Arisa Vol. 1 (Del Rey/Kodansha)

Tsubasa trades places with her super-popular twin sister Arisa only to discover that her sister’s school has an ominous secret in this surprisingly dark shojo story from Kitchen Princess artist Natsumi Ando.

 

196 pgs., B&W; $10.99
(W / A: Natsumi Ando)
 
Arisa and Tsubasa are twin sisters, but they couldn’t be more different: Arisa is popular and gets good grades while Tsubasa’s temper has earned her the nickname “Demon Princess” and numerous trips to the principal’s office. They’ve lived apart and attended different schools since their parent’s divorce three years ago, but have kept in touch by sending letters (old-fashioned, I know). After spending a day together, they decide to do the ultimate sisterhood thing: Tsubasa will attend Arisa’s school, as Arisa, for a day so she can experience what it’s like to be the popular one for a change.

→ INFORMATION SUPPLIED:
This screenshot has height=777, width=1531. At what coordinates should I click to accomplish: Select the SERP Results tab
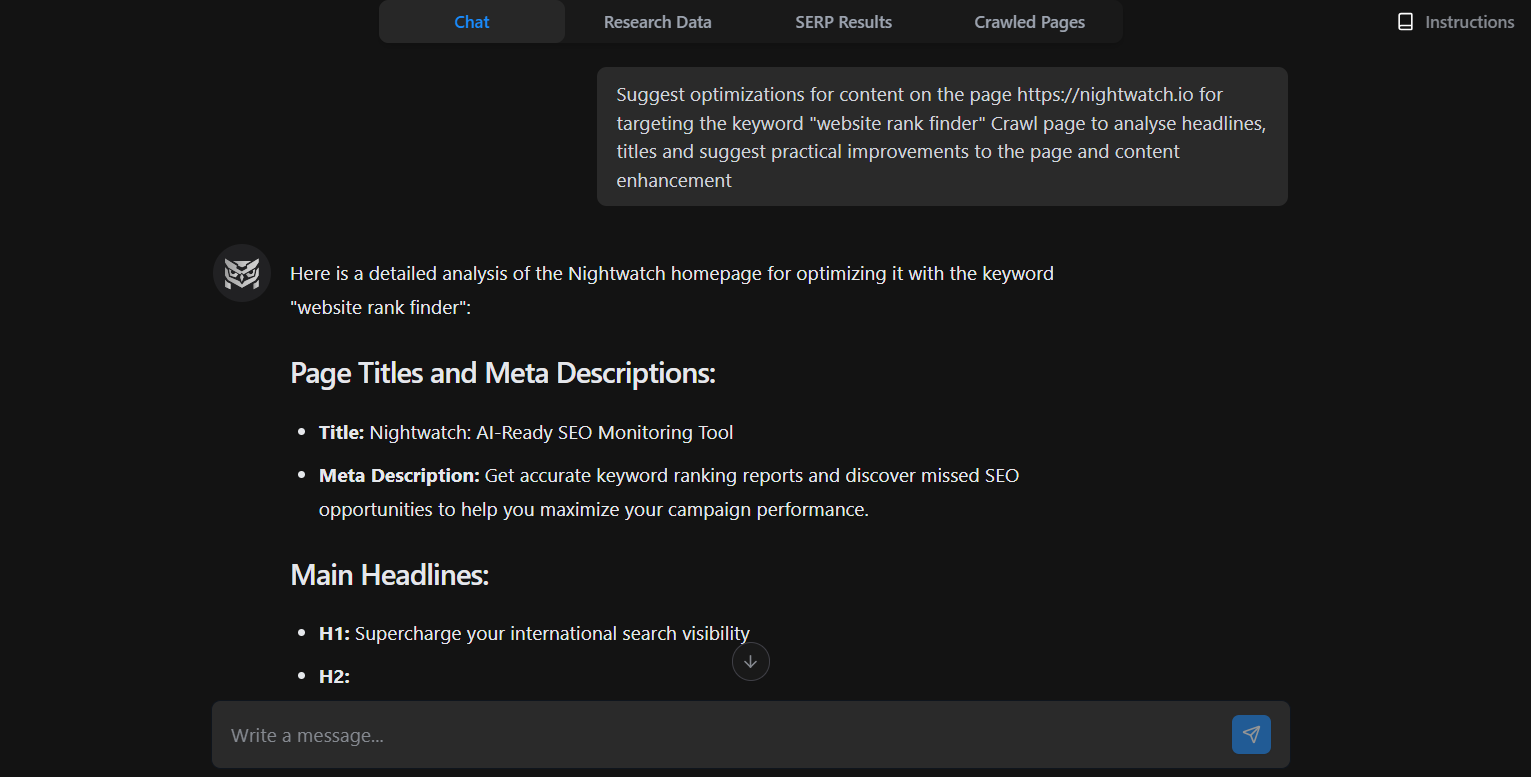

→ GOALS:
a. Copy verbatim from the Arisa review the passage that opens with the words containing "Arisa and Tsubasa" and closes with "for a change.".
b. According to the Arisa review, what nickname has Tsubasa's temper earned her?

→ WORKED ANSWERS:
a.
Arisa and Tsubasa are twin sisters, but they couldn’t be more different: Arisa is popular and gets good grades while Tsubasa’s temper has earned her the nickname “Demon Princess” and numerous trips to the principal’s office. They’ve lived apart and attended different schools since their parent’s divorce three years ago, but have kept in touch by sending letters (old-fashioned, I know). After spending a day together, they decide to do the ultimate sisterhood thing: Tsubasa will attend Arisa’s school, as Arisa, for a day so she can experience what it’s like to be the popular one for a change.

b. "Demon Princess"